– Пожалуй, я не буду предлагать вам стать моим поваром, – сказал он, когда они закончили еду. – Иначе я рискую растолстеть.
Она улыбнулась, но ничего не ответила, а когда он поднялся, чтобы помочь ей отнести поднос в кухню, сказала, чтобы он оставался на месте, потому что и так работал почти весь день.
Лусиус догадался, что перед тем она читала, поскольку на стуле возле камина лежала книга обложкой вниз – это был вольтеровский «Кандид», – и читала она по-французски, в чем он убедился, взяв книгу. Но разве она не говорила, что преподает французский язык? Французский, музыку и словесность.
Она была степенной, добродетельной школьной учительницей и, без сомнения, исключительно образованной.

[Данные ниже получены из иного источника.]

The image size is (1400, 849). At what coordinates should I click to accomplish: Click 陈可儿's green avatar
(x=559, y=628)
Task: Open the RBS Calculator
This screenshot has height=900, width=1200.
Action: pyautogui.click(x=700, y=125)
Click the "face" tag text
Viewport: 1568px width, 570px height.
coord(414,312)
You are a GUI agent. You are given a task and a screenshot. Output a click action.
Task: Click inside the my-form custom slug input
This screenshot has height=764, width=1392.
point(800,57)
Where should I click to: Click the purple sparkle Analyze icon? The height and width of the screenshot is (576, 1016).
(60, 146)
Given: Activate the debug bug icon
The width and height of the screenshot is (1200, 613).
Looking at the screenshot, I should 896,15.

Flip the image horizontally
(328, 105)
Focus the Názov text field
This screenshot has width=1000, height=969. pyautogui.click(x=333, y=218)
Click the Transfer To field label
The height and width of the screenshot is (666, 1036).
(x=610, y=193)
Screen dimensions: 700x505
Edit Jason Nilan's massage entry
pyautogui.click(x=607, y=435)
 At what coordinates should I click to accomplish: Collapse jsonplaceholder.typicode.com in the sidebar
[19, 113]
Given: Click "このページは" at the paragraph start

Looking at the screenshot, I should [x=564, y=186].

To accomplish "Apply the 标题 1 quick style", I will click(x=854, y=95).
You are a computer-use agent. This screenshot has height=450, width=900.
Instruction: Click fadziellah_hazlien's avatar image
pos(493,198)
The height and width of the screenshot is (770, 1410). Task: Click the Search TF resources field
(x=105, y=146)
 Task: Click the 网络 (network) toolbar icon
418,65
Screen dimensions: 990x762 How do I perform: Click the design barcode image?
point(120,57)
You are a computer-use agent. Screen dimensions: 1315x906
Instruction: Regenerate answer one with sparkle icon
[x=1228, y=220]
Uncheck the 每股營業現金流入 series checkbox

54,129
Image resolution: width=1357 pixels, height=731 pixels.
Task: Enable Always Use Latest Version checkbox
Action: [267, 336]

Если он достаточно часто будет повторять это себе, то в конце концов, возможно, смирится с суровой реальностью, и это остудит его кровь.
Кто же захочет уложить в постель образованную женщину?
Пришел Уолли, чтобы развести огонь, и вскоре после этого Лусиус задремал в кресле. Фрэнсис Аллард не появлялась до самого обеда, когда принесла зажаренного утенка с тушеной картошкой и другими овощами, которые нашла в погребе.
– Сегодня я даже не помог вам чистить картошку, – заметил он. – Удивляюсь, что вы разрешаете мне есть.
– Я не помогала колоть дрова, но все же греюсь возле камина.
Господи, они даже не могут как следует поссориться!
– «Кандид». – Кивком Лусиус указал на книгу. – Вы всегда читаете по-французски?
– Читаю с удовольствием, когда это язык оригинала. При переводе многое теряется, даже если переводчик серьезный и образованный человек. Теряются авторские интонации.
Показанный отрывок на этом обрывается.